On 2/27/2015 10:45 AM, Templin, Fred L wrote:
Hi Joe,
...
Generation of atomic fragments for any reason is sufficient information
for the tunnel ingress to make a determination to fragment or drop
based on the size of the atomic fragment.

The former is a direct violation of RFC2460. The latter is what
could/should have been done in the first place when the PTB was sent.

Network fragmentation of IPv6 packets that do not include a fragment
header is the behavior that is prohibited by the specs. Fragmentation
of IPv6 packets that include a fragment header is already mandated
for IPv6/IPv4 translators. So, given there is already one example of
network fragmentation we are simply introducing another example.
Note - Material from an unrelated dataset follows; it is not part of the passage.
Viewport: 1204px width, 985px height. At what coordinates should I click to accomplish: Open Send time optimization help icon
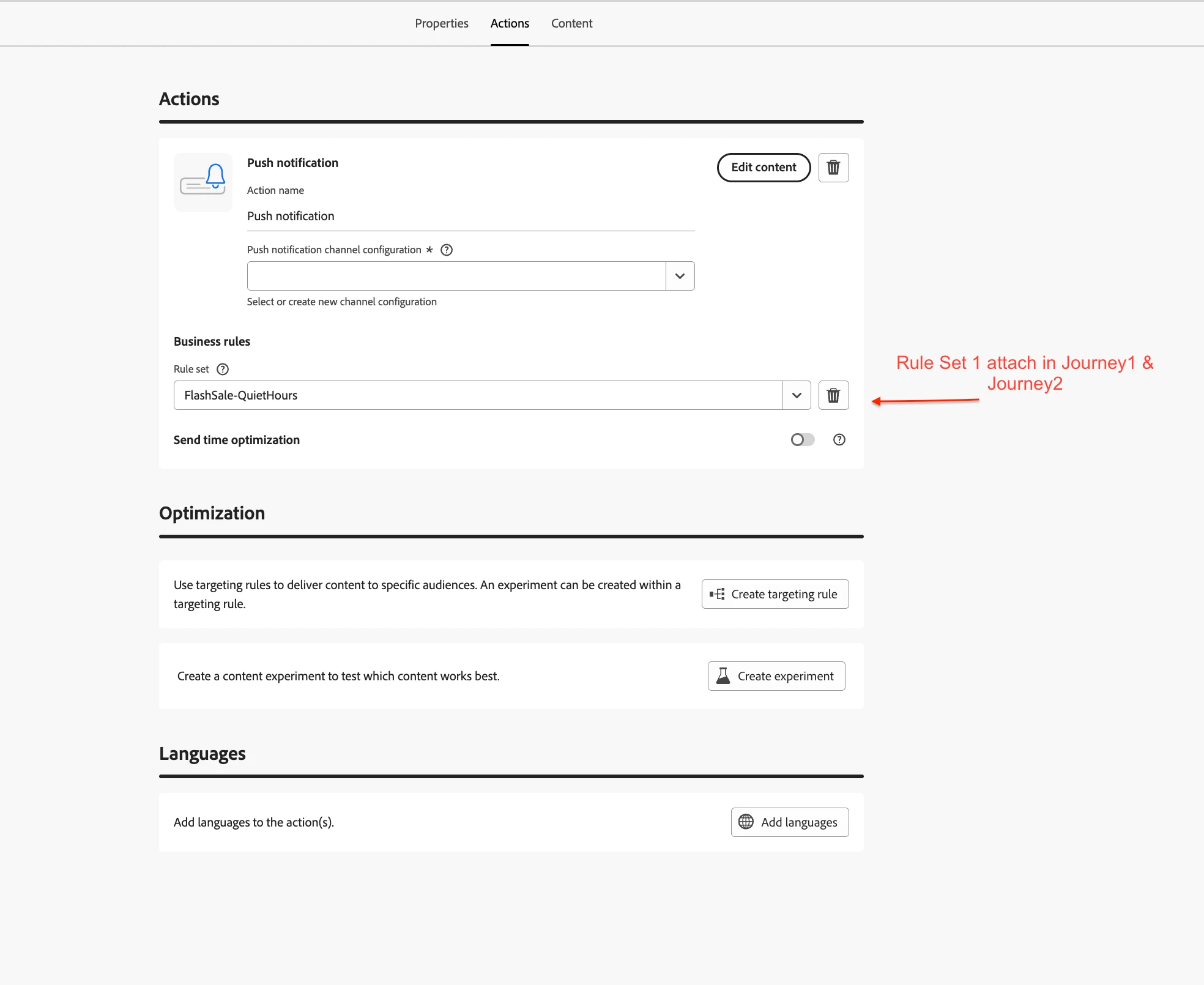point(839,440)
If you use the atomic fragment ID to generate an ID for the tunnel encapsulation and fragment THAT, yes.

If you intend to fragment the atomic arriving datagram, no. That's not what the atomic ID is for - it is intended to provide an identifier for the tunnel, not to allow on-path fragmentation of the original datagram.

...
It's a huge stretch to change IPv6 from "never fragment on-path" to
"fragment on-path".

"Fragment on-path" is already mandated for IPv6/IPv4 translators.

No; that's fragmenting at IPv4, i.e., the outer header. That's always been allowed.